An underground passage, leading from the town to the concealment of the woods in the distance, had long ago been dug. Through it the women and children would go when the Gerns arrived.
There was a level area of ground, just beyond the south wall of town, where the cruiser would be almost certain to land. The town had been built with that thought in mind. Woods were not far from both sides of the landing site and unicorn corrals were hidden in them. From the corrals would come the rear flanking attack against the Gerns.
The prowlers, of course, would be scattered among all the forces.
The generator was completed and installed on the nineteenth night. Charley Craig, a giant of a man whose red beard gave him a genially murderous appearance, opened the valve of the water pipe. The new wooden turbine stirred and belts and pulleys began to spin. The generator hummed, the needles of the dials climbed, flickered, and steadied.

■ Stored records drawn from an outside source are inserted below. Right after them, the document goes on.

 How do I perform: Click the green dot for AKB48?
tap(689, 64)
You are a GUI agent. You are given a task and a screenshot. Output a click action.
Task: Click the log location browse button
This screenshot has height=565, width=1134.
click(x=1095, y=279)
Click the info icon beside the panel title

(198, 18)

Norman Lake looked from them to Humbolt, his pale gray eyes coldly satisfied. "Full output," he said. "We have the power we need this time."
Jim Chiara was at the transmitter and they waited while he threw switches and studied dials. Every component of the transmitter had been tested but they had not had the power to test the complete assembly.
"That’s it," he said at last, looking up at them. "She’s ready, after almost two hundred years of wanting her."
Humbolt wondered what the signal should be and saw no reason why it should not be the same one that had been sent out with such hope a hundred and sixty-five years ago.
"All right, Jim," he said. "Let the Gerns know we’re waiting for them—make it Ragnarok calling again."
The transmitter key rattled and the all-wave signal that the Gerns could not fail to receive went out at a velocity of five light-years a day:
Ragnarok calling—Ragnarok calling—Ragnarok calling—
It was the longest summer Humbolt had ever experienced. He was not alone in his impatience—among all of them the restlessness flamed higher as the slow days dragged by, making it almost impossible to go about their routine duties. The gentle mockers sensed the anticipation of their masters for the coming battle and they became nervous and apprehensive. The prowlers sensed it and they paced about the town in the dark of night; watching, listening, on ceaseless guard against the mysterious enemy their masters waited for. Even the unicorns seemed to sense what was coming and they rumbled and squealed in their corrals at night, red-eyed with the lust for blood and sometimes attacking the log walls with blows that shook the ground.